To civil rights organizations, we must be careful in this moment to avoid further dividing the nation with our rhetoric along race, gender, sexuality, religion, and other differences. This moment teaches us that we must tackle these crises with a fusion, multi-issue approach, not merely a black, women, or LGBTQ+ agenda. Racism, poverty, ecological devastation, the continued oppression of Indigenous people, the denial of health care, the lack of living wages, the war economy, regressive immigration policies, mass incarceration, LGBTQ+ discrimination, and all other forms of oppression – we must tackle them together. It is the only way we can avoid compromising each other out. Extremists want us to be divided, that is why they used a very small sector of the Asian American population to undermine affirmative action, and it is why they continue to pit Black and Latino immigrants against poor white and Black people. We cannot afford to buy into the lies. People of moral conscience will continue to stand together across racial differences as we always have – as Fredrick Douglass stood with Chinese Americans, as Dr. King fought alongside Jewish and Latino people, and as in the wake of George Floyd’s murder, people of all races flooded the streets around the world.
Civil rights organizations must also learn from the mistakes of their past leaders, who turned their back on Dr. King when he called for the nation’s churches and civil rights organizations to address the triune evils of racism, poverty, and the war economy. His charge is even more applicable today as these societal evils have been intensified by both the extremists and the inaction of our allies.
To the economists and scholars, we need you in the public sphere to help the moral movement dismantle the lies and failure of trickle-down economics, neoliberalism, and those who blame inflation on raising wages to a living wage. America cannot survive without a moral economy, and it is a shame that we often cite low unemployment rates with poverty wages as progress in the wealthiest nation in the world.
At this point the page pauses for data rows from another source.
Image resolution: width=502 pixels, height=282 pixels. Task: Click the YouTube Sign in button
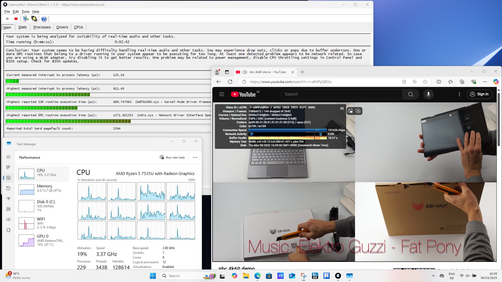(479, 94)
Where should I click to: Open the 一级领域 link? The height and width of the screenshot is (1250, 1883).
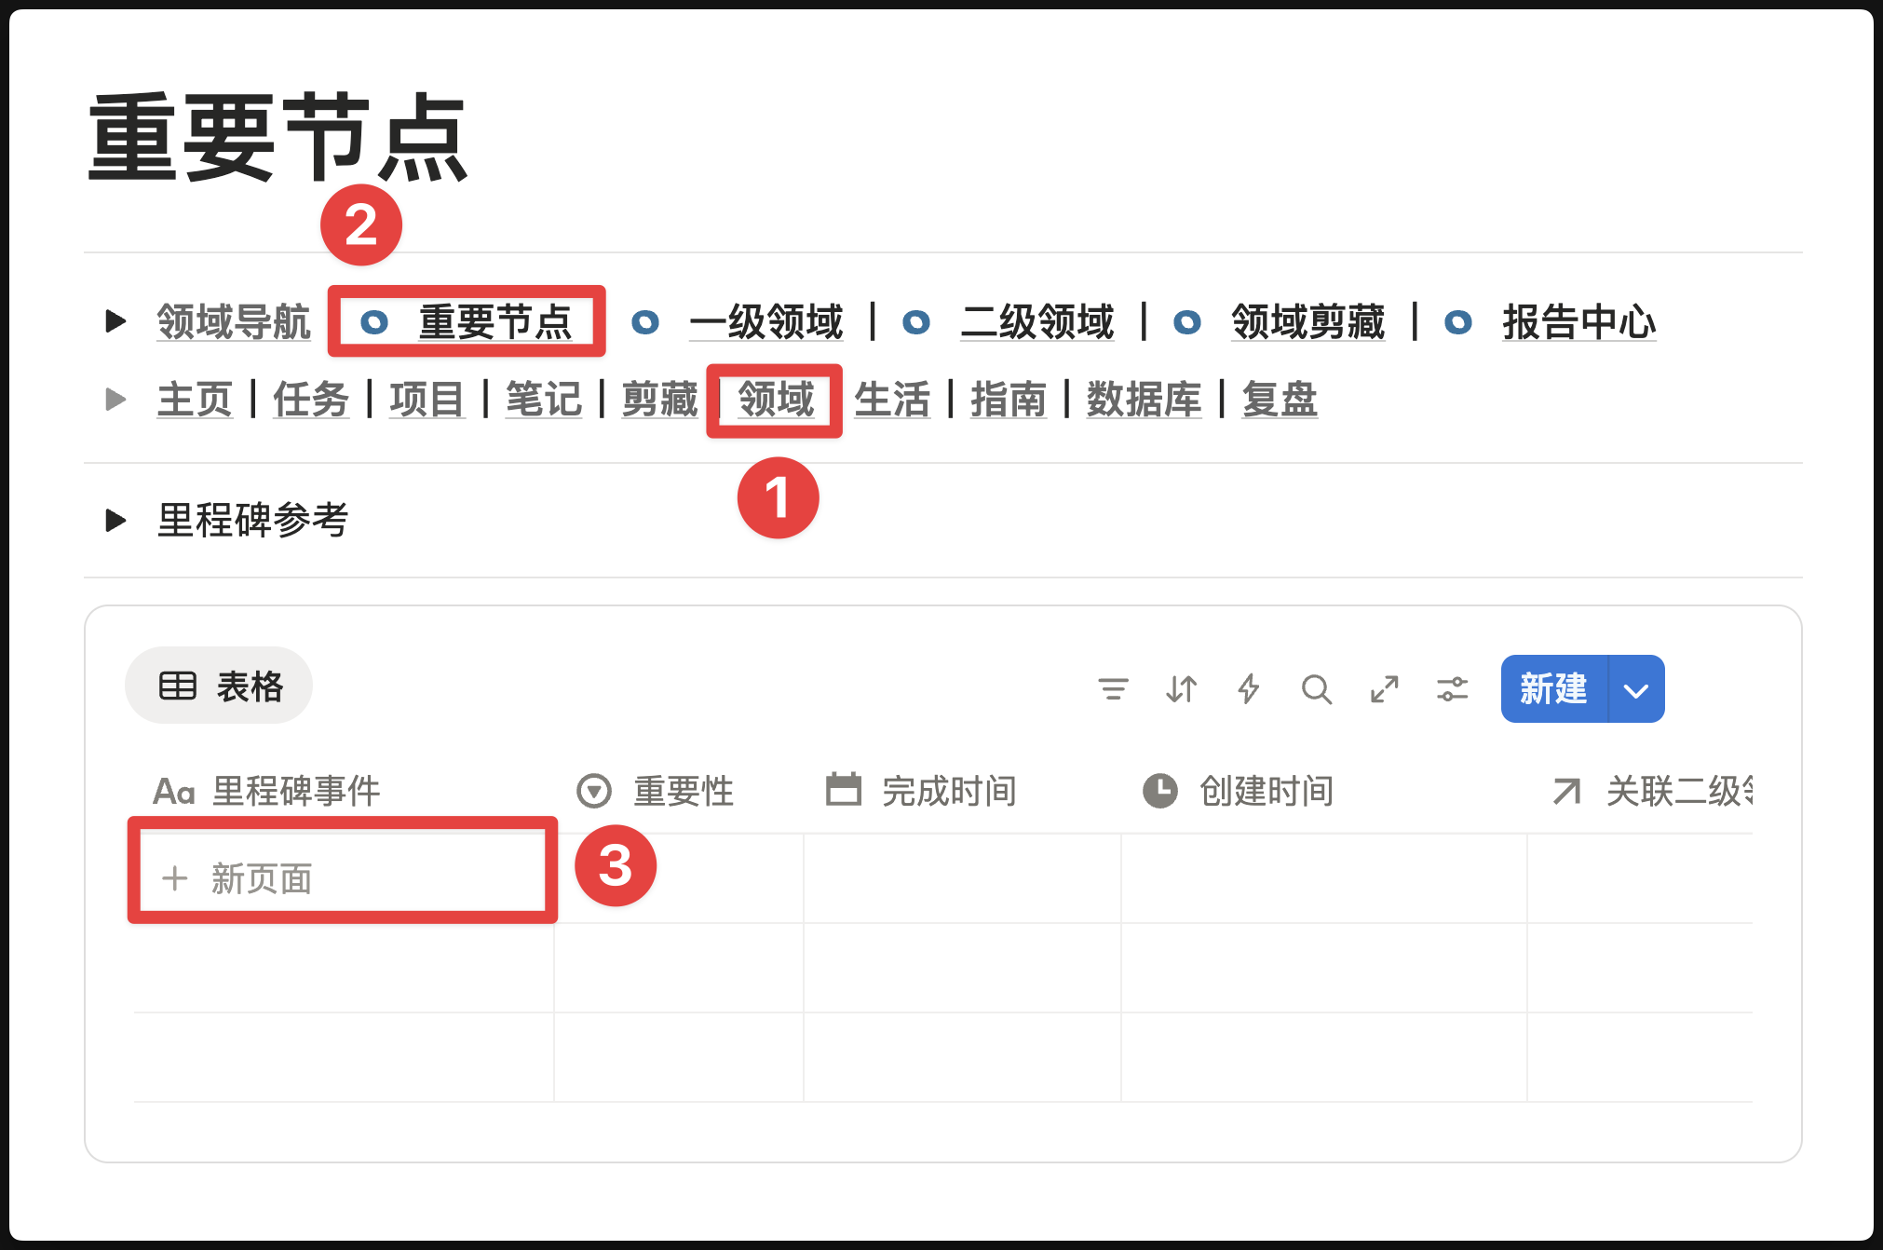(765, 322)
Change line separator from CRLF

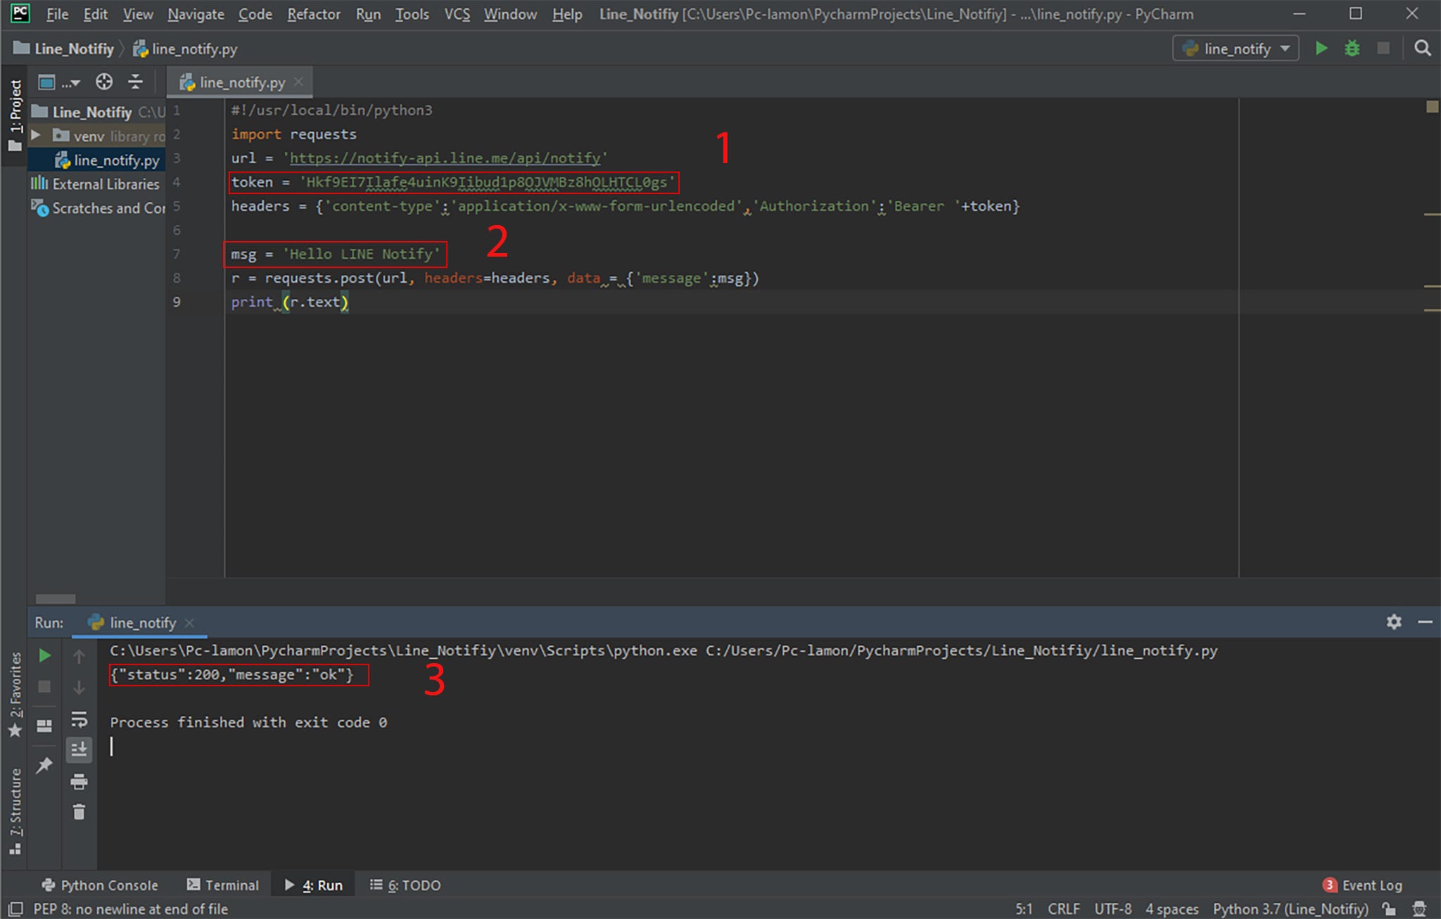1064,908
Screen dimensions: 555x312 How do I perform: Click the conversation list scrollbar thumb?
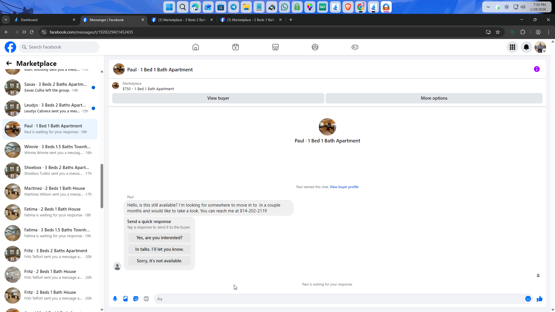point(102,186)
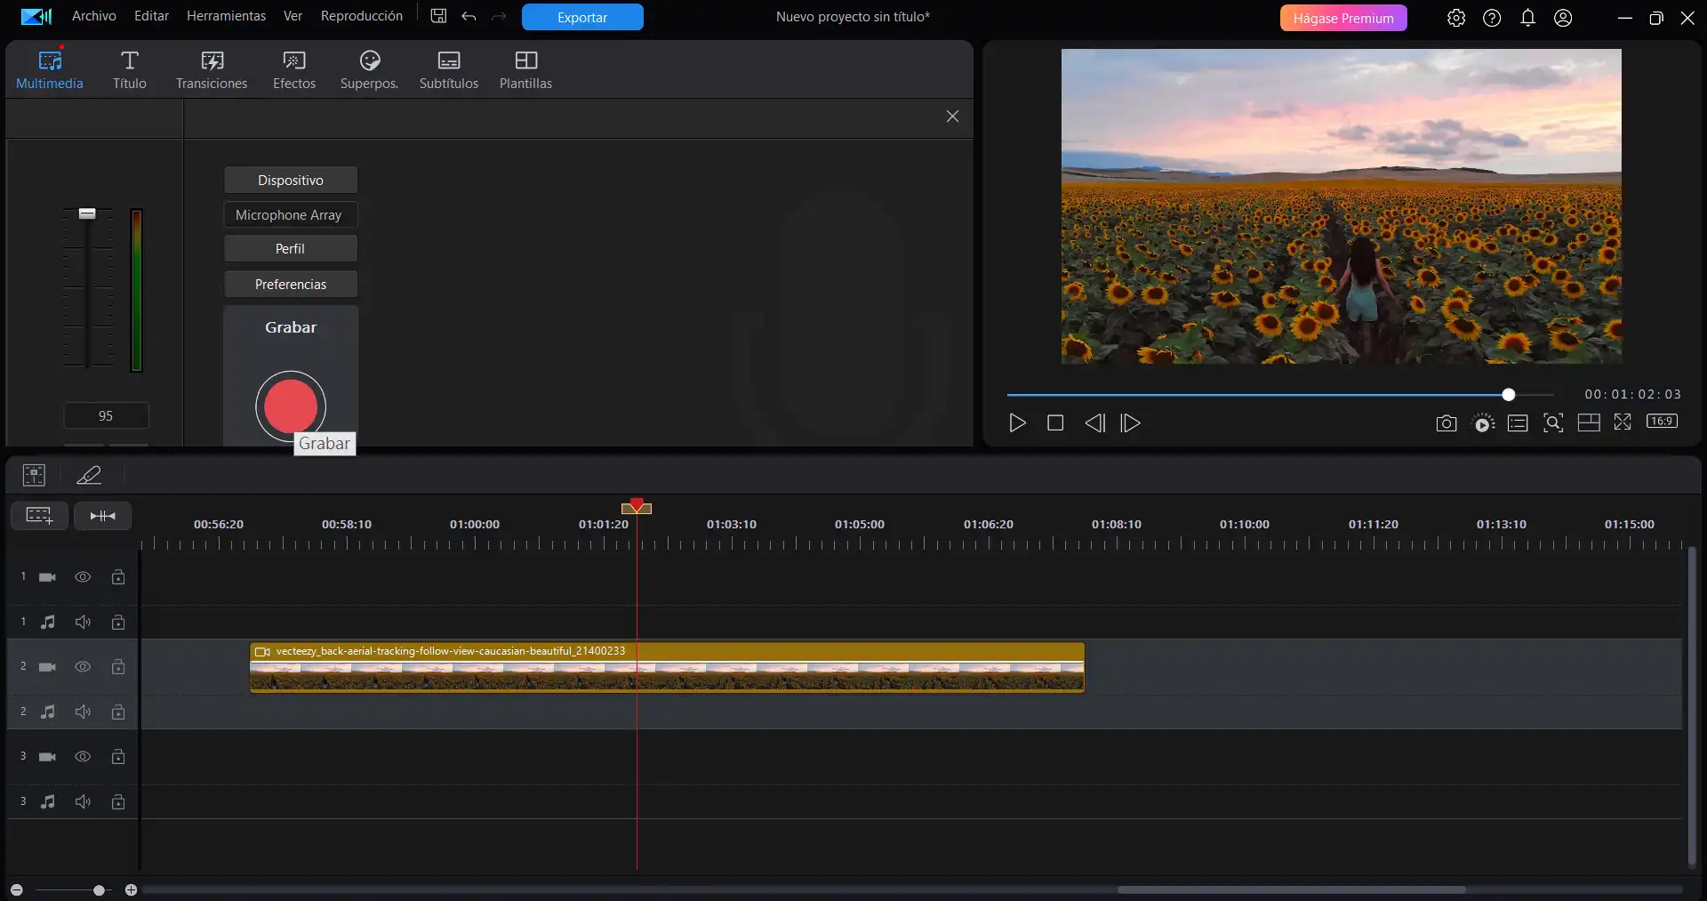Activate zoom-to-fit preview magnifier icon
This screenshot has width=1707, height=901.
tap(1553, 423)
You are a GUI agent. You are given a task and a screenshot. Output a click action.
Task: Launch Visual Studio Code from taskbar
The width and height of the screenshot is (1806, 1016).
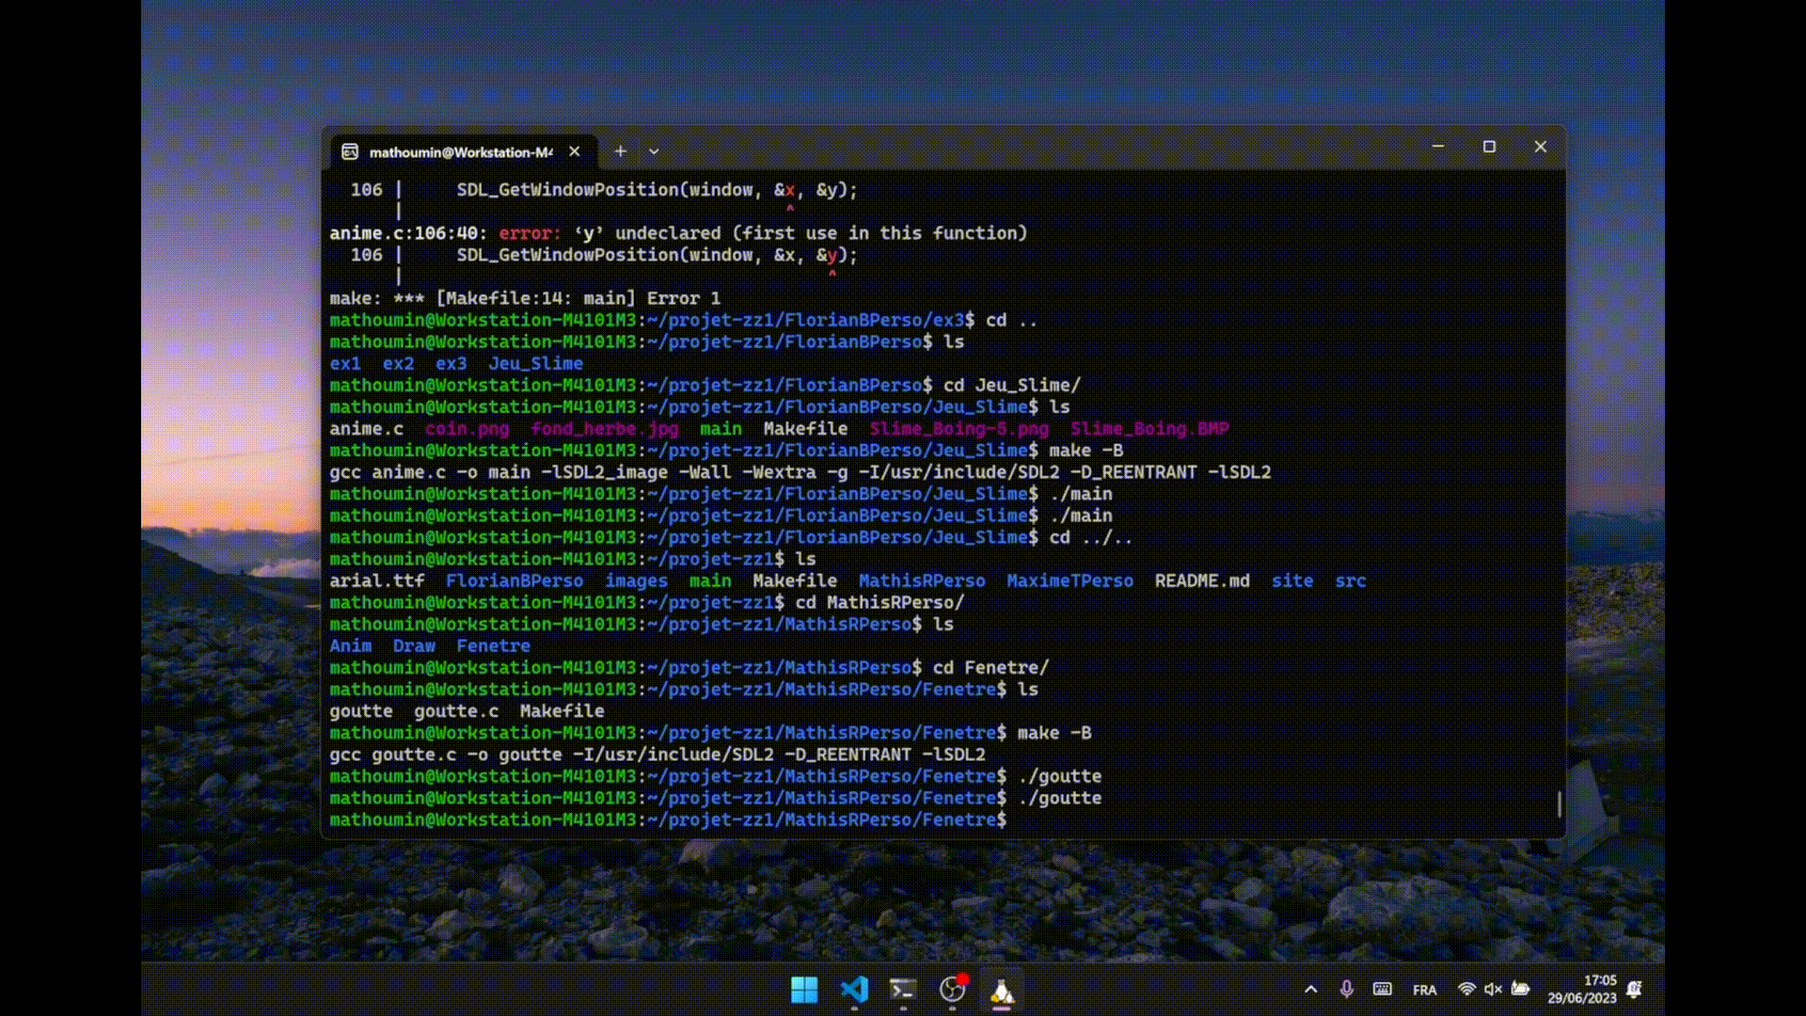[854, 990]
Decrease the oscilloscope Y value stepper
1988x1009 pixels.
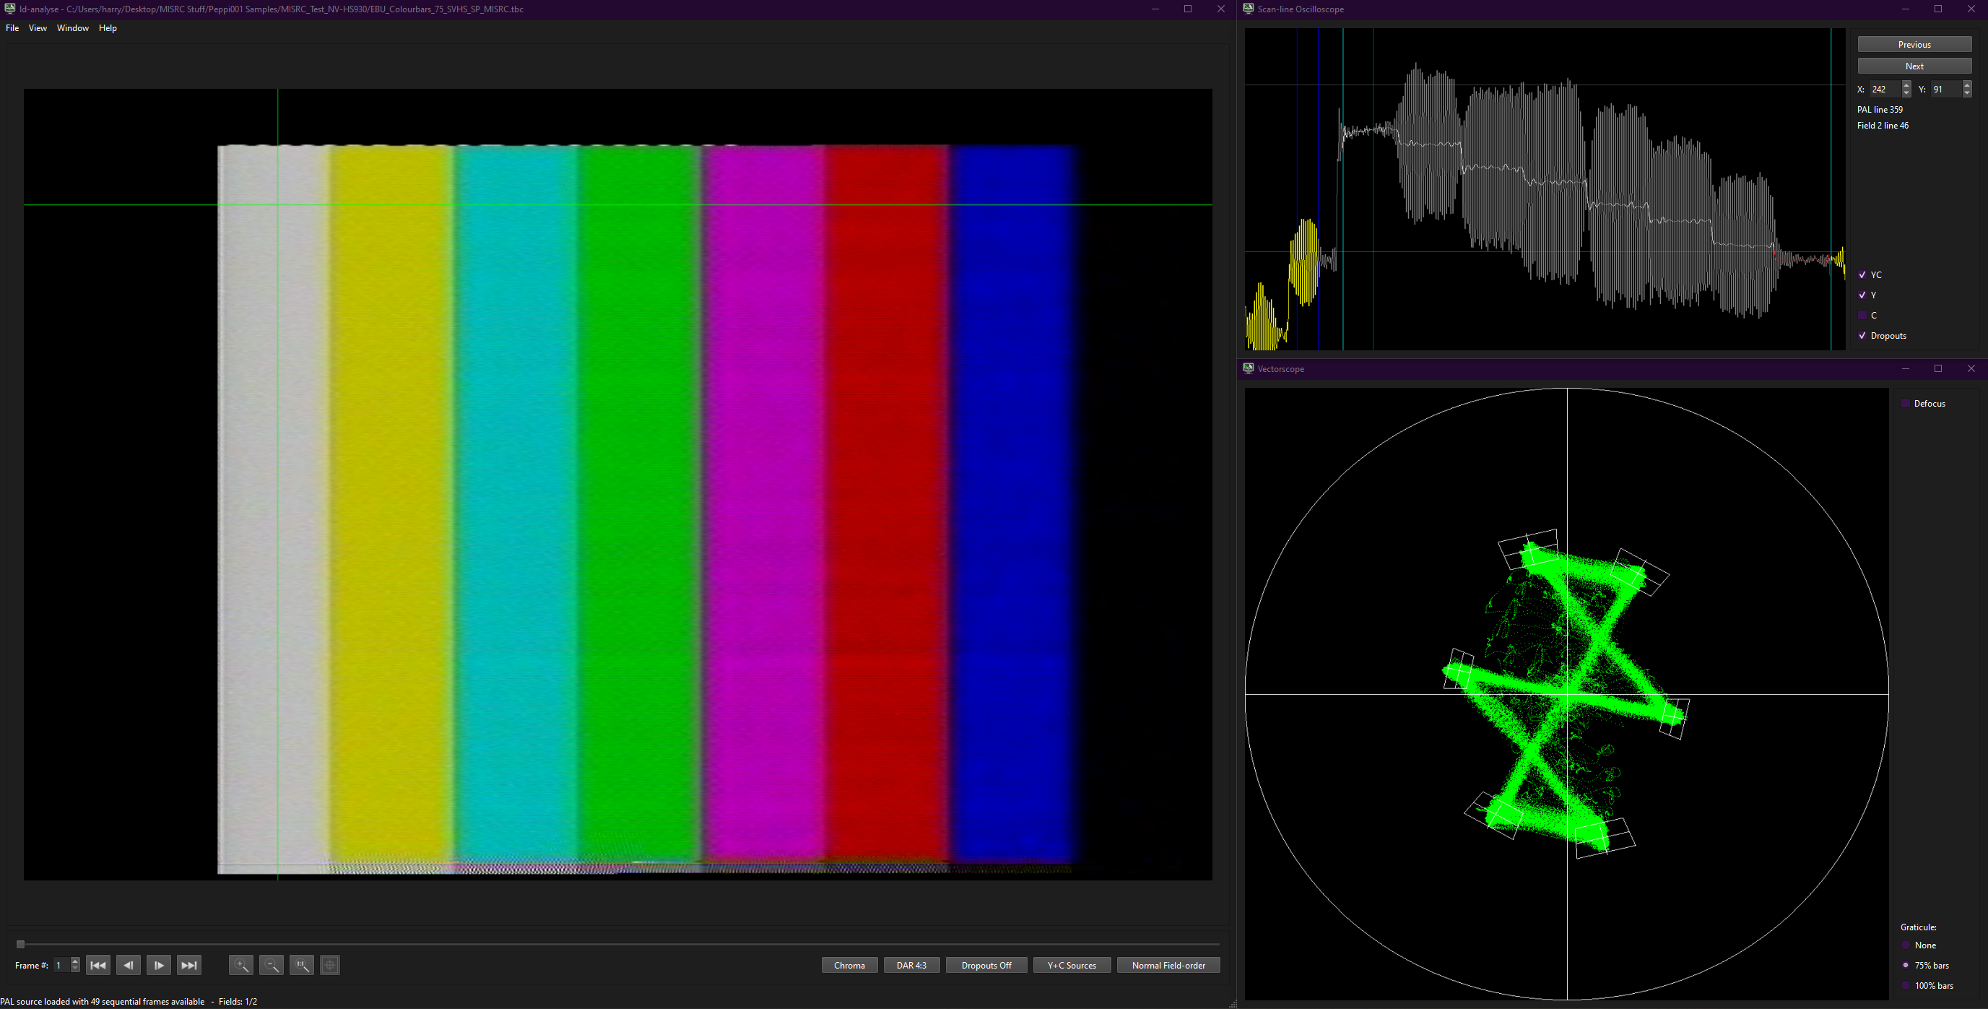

And finally, to the people of this nation, our struggles are inextricably linked. The extremists are winning by default and by shallow margins of victory. We must use all the tools available to us to fight voter suppression, and we must also commit to mobilizing the 20 million poor and low-wealth people who did not vote in the past election because they have been disabused of their importance to our democracy. History teaches us that where false hatred fueled by greed has caused government leaders to falter in favor of a few, moral social justice movements have always stepped up to steer the nation back on course. Until that miraculous day when the rights of human beings are respected without the need for enforcement, it is up to the people of moral conscience to provide the unwritten checks and balances necessary for good governance. This nation is ours to make over and over again for as long as justice takes.
God help us.
Forward Together, Not One Step Back
Bishop William J. Barber II, DMin
Founding Director, Center for Public Theology and Public Policy at Yale Divinity School.